• [Exercise description] In the records below, begin at the line containing "You are a computer-use agent." and end at the line containing "The width and height of the screenshot is (503, 377)."; quote every line in that span exactly, including both boundary lines, and no others.

• [Source records]
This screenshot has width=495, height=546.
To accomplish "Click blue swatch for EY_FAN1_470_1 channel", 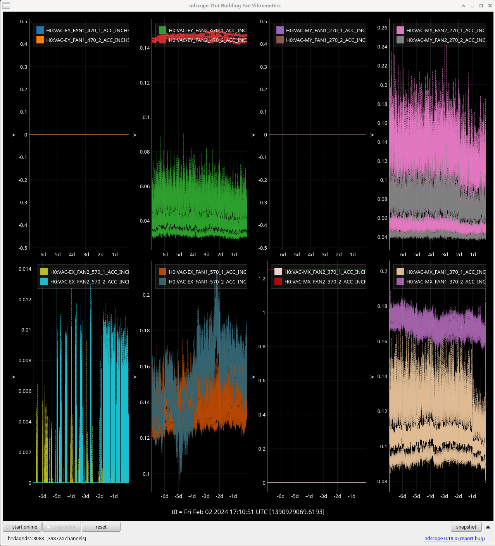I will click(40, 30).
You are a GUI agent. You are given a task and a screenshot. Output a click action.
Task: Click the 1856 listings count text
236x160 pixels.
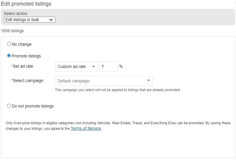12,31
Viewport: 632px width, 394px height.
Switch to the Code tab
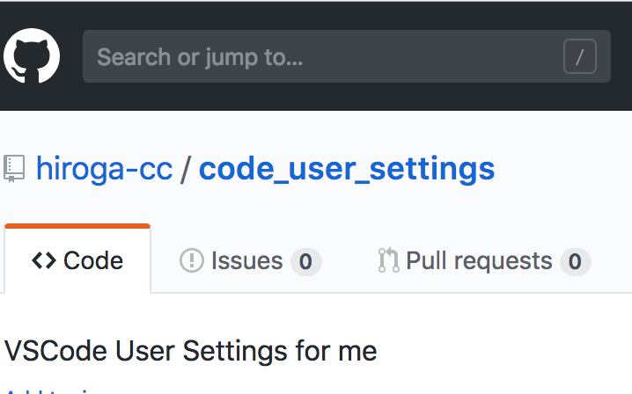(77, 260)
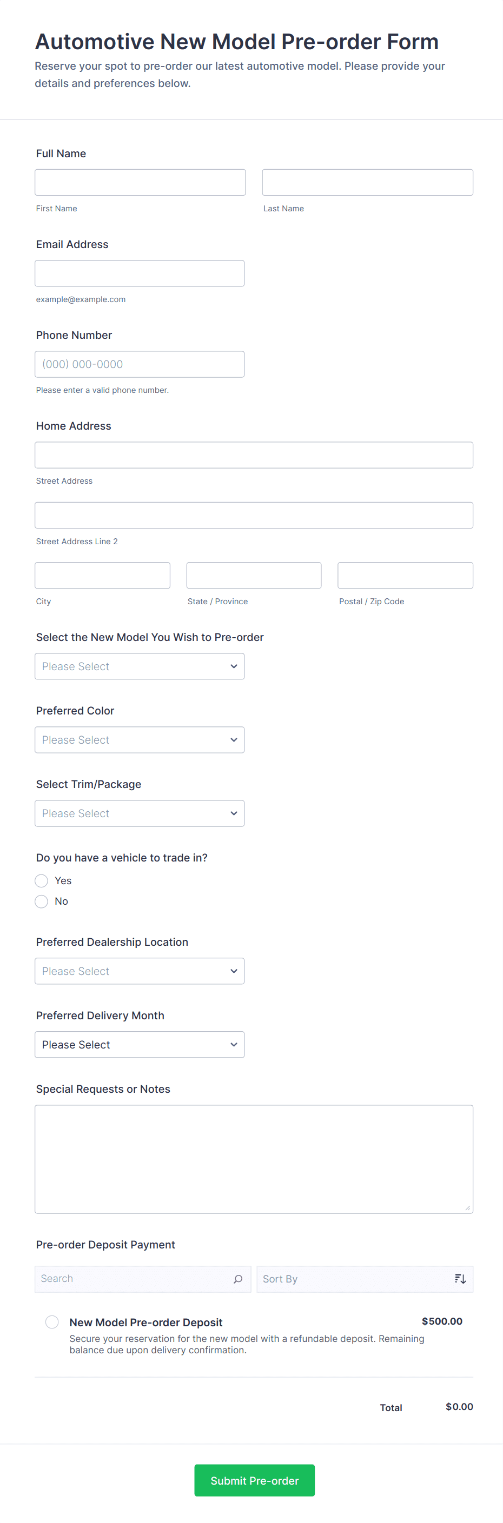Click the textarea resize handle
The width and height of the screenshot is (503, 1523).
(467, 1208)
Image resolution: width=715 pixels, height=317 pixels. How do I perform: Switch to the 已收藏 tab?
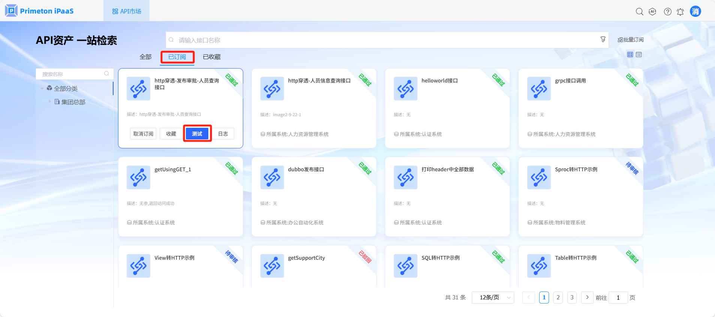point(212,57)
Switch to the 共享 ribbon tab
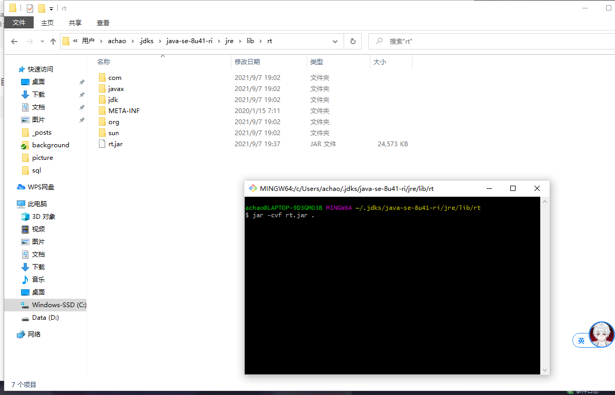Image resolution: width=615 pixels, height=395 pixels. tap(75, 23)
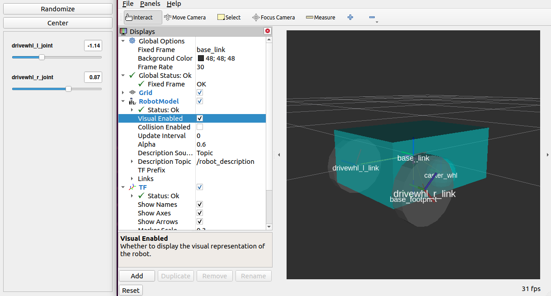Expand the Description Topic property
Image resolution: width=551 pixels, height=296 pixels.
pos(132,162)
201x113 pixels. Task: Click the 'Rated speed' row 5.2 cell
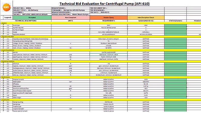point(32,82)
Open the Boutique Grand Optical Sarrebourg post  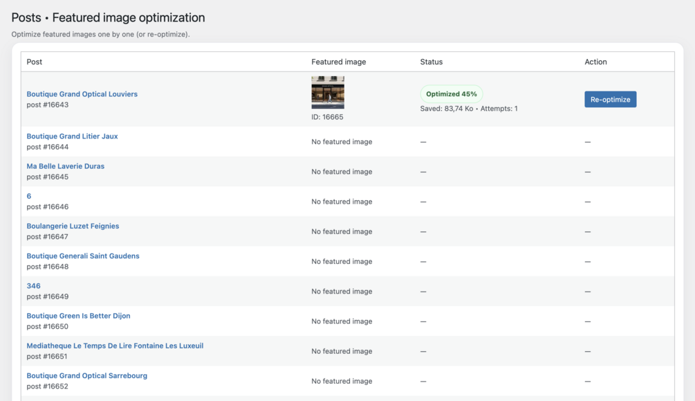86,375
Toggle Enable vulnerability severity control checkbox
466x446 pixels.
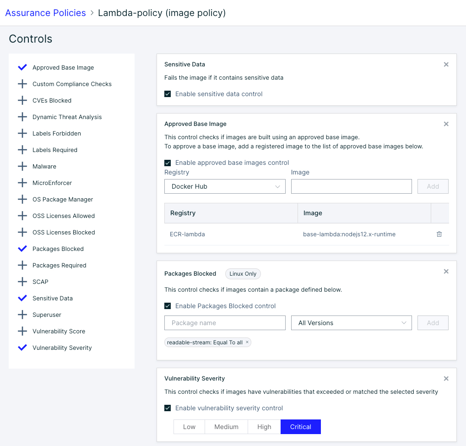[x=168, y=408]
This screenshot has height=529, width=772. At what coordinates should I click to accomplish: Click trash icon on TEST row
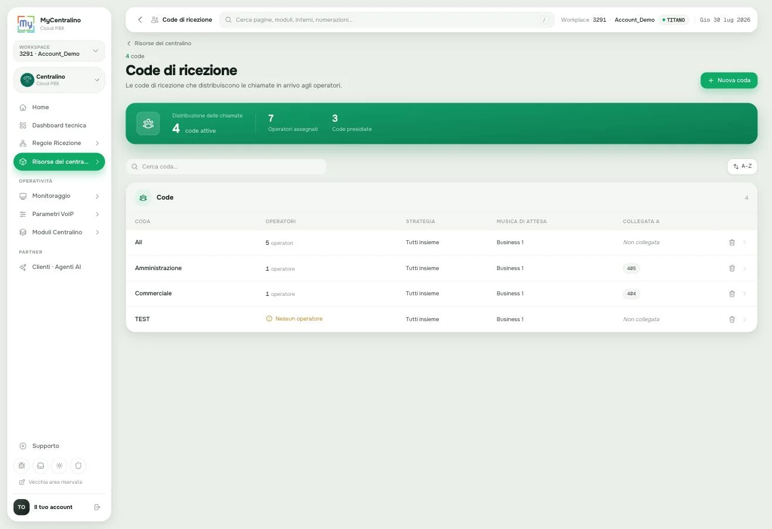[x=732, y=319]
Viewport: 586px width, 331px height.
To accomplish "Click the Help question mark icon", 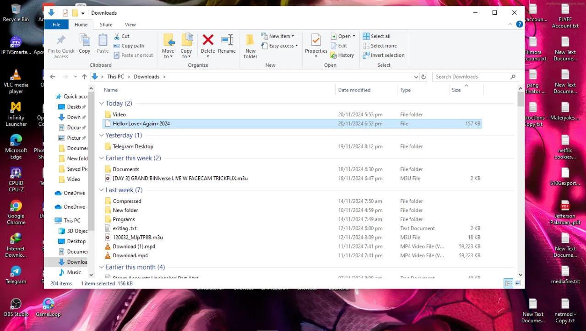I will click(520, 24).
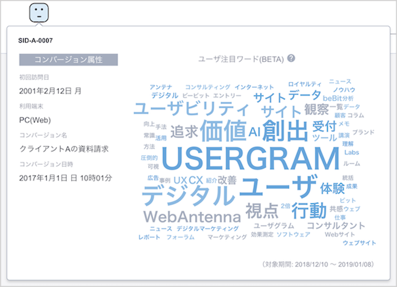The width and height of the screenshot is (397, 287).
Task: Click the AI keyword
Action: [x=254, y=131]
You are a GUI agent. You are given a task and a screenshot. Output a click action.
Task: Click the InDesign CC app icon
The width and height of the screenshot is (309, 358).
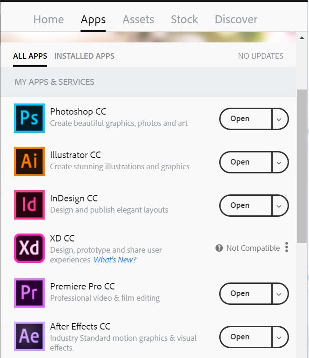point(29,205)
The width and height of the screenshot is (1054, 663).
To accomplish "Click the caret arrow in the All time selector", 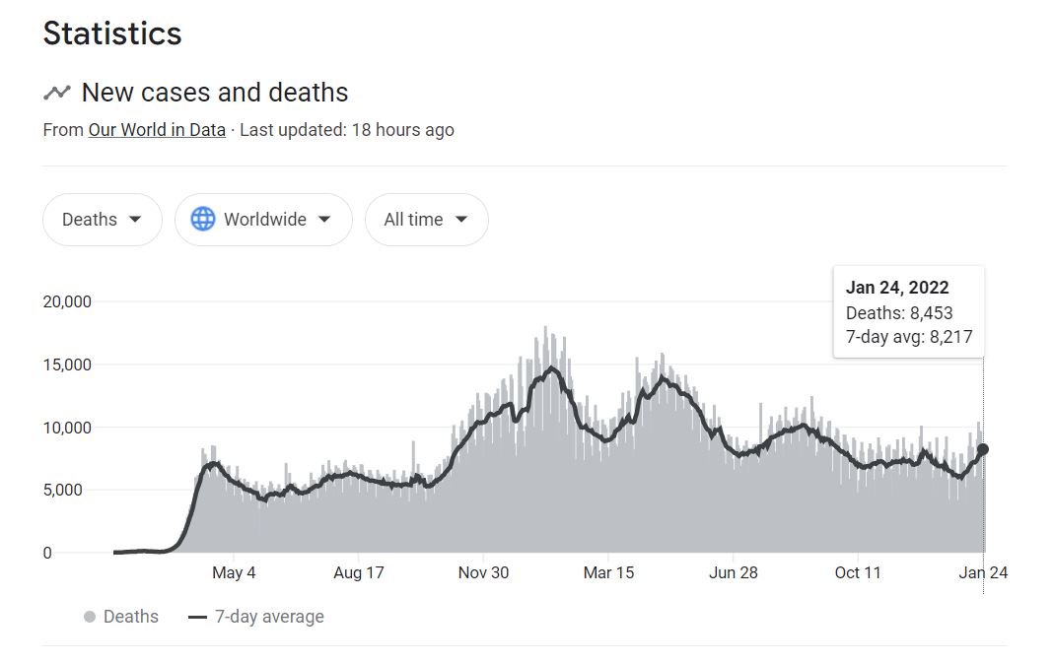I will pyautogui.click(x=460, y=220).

==

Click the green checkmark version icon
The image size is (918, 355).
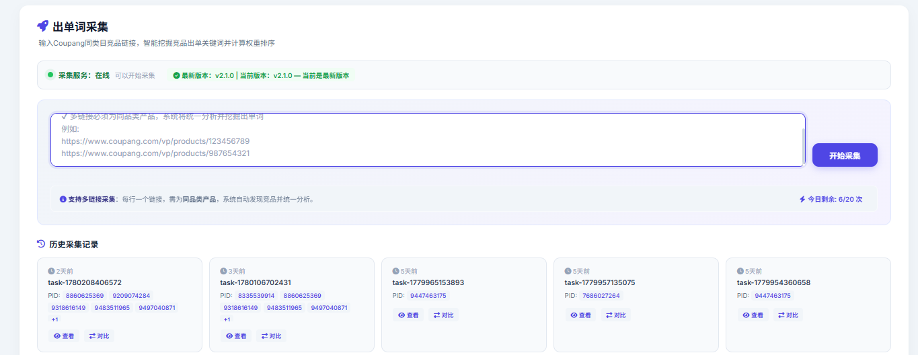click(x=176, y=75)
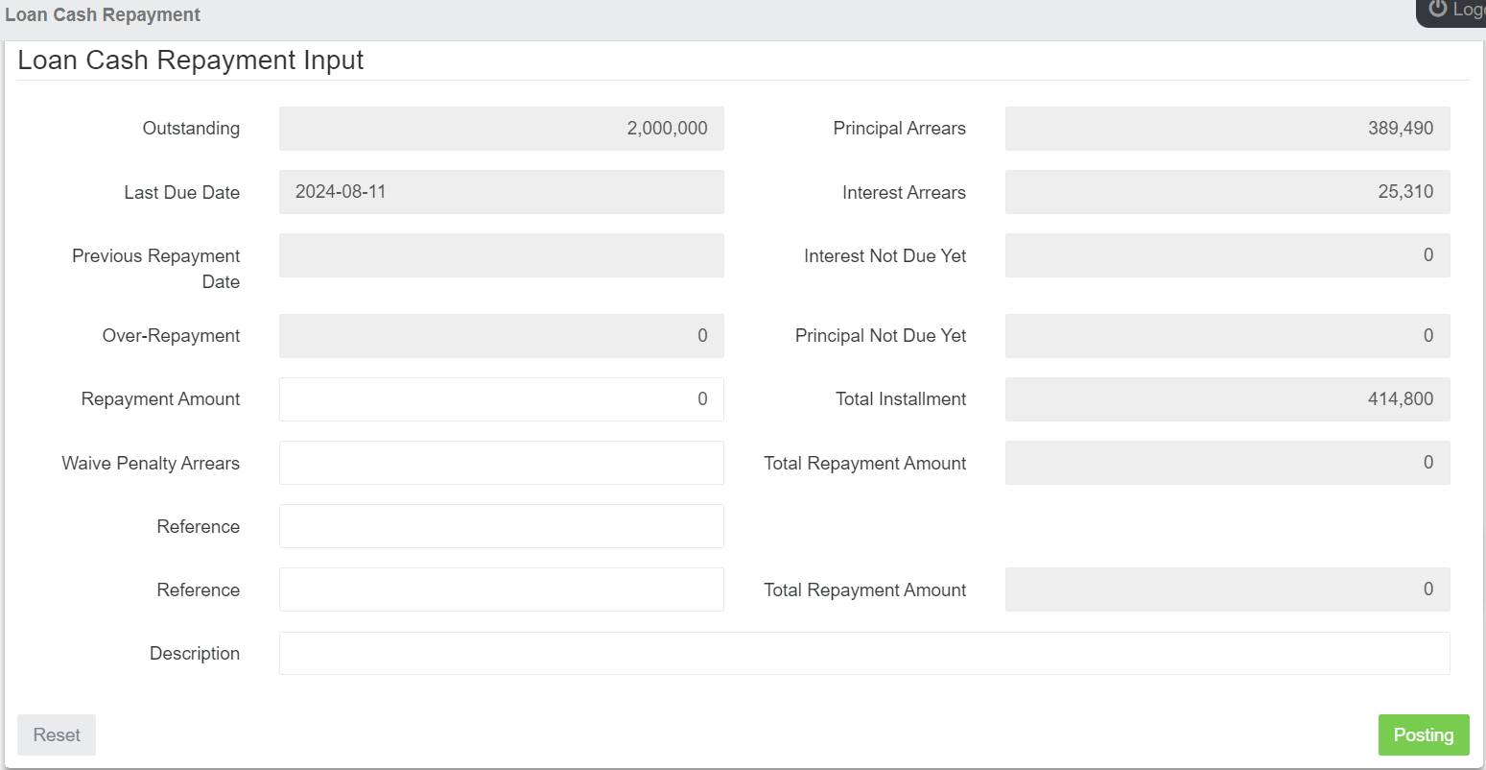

* * *

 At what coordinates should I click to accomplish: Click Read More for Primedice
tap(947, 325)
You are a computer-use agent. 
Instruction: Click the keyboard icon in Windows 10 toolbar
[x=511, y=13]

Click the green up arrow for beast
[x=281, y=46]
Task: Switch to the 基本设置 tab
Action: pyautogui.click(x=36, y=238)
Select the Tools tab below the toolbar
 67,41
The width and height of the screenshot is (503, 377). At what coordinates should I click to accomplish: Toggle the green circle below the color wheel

• [Worked solution]
You are a computer-use agent. 
Instruction: Click the keyboard icon in Windows 10 toolbar
[x=511, y=13]

Click the green up arrow for beast
[x=281, y=46]
Task: Switch to the 基本设置 tab
Action: pyautogui.click(x=36, y=238)
Select the Tools tab below the toolbar
 67,41
The width and height of the screenshot is (503, 377). At what coordinates should I click to accomplish: Toggle the green circle below the color wheel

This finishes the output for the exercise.